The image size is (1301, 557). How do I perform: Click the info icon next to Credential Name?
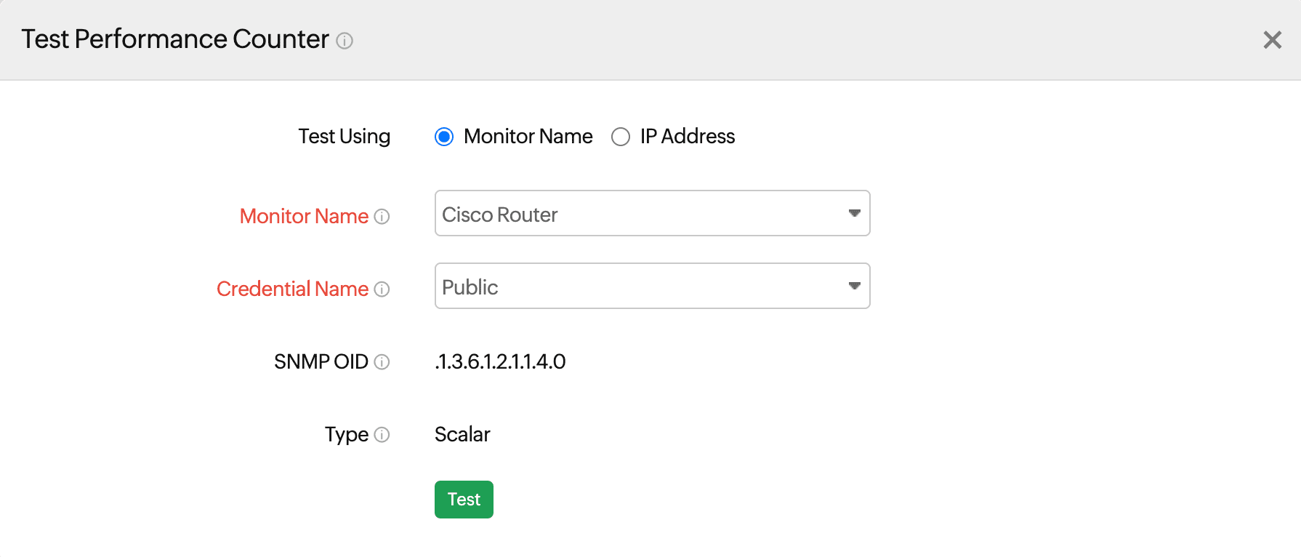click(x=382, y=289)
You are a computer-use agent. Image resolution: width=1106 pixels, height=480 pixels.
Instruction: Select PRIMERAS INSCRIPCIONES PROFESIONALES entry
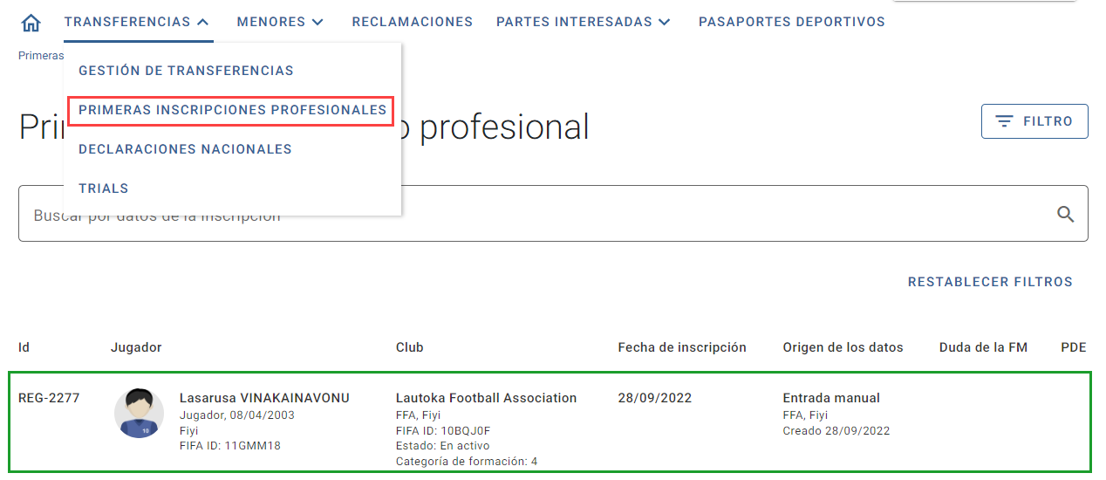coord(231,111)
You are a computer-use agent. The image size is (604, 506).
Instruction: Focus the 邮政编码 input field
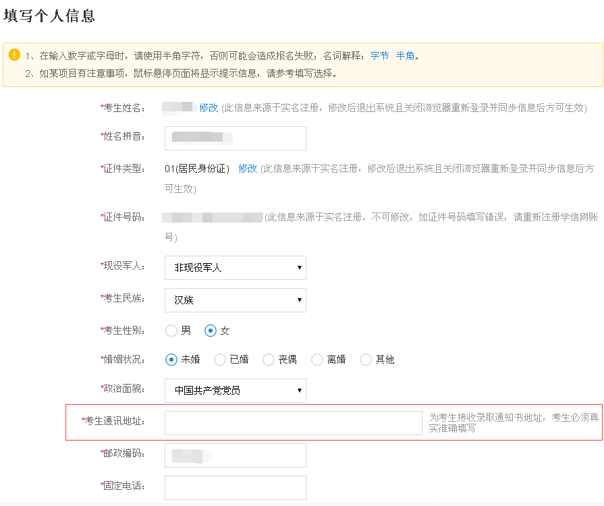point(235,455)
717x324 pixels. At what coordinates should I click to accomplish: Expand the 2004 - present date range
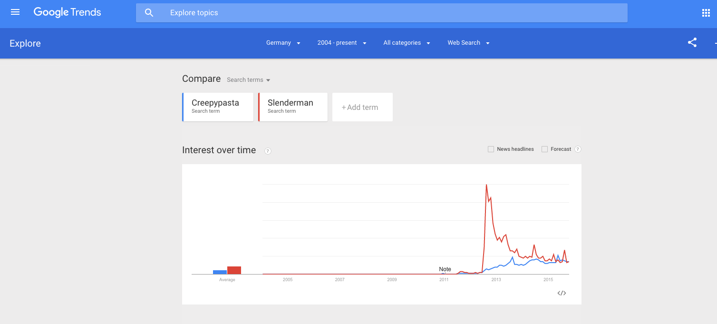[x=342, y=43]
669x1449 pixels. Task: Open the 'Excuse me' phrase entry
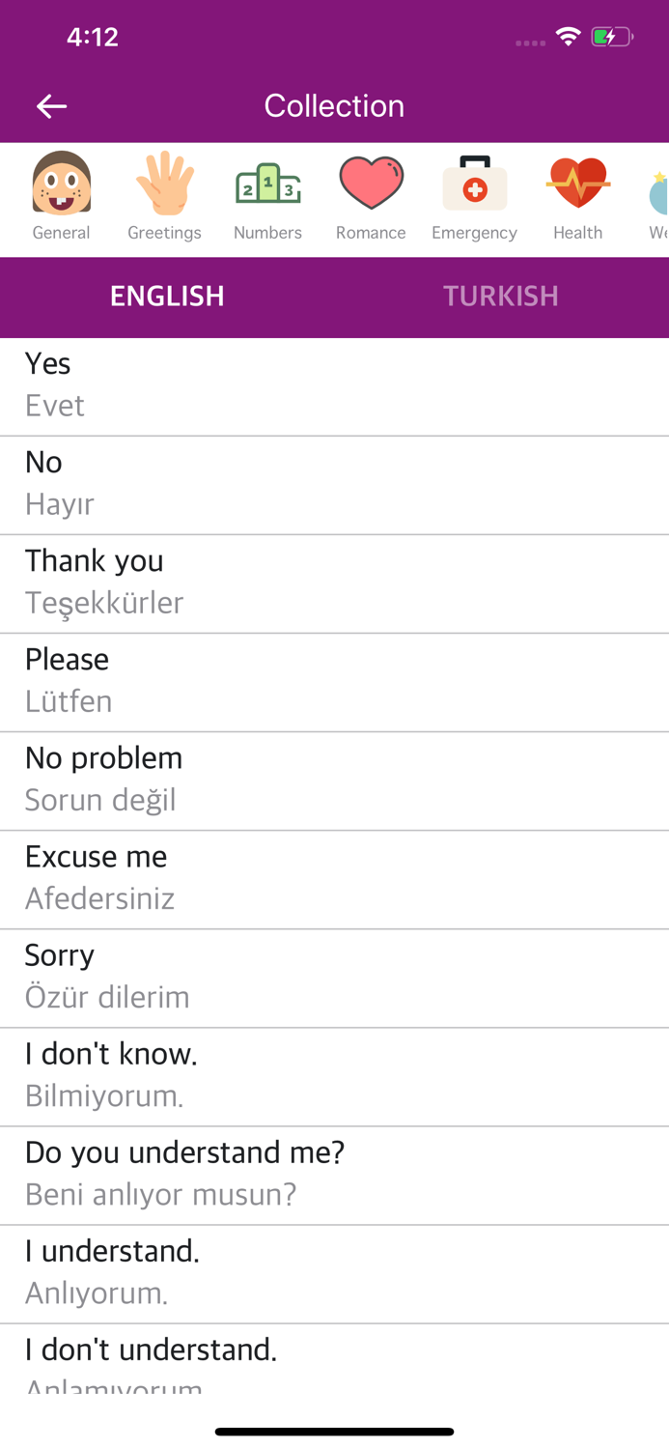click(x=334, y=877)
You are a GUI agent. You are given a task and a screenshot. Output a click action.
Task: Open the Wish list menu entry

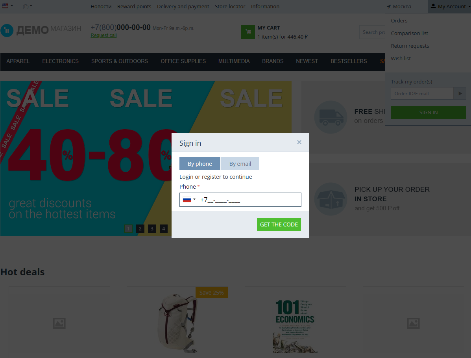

Work instruction:
Report each line above containing the string "agent".

Response below:
You are a computer-use agent. Image resolution: width=1106 pixels, height=480 pixels.
You are a computer-use agent. The image size is (604, 506).
You are a GUI agent. You are given a task and a screenshot. Output a click action.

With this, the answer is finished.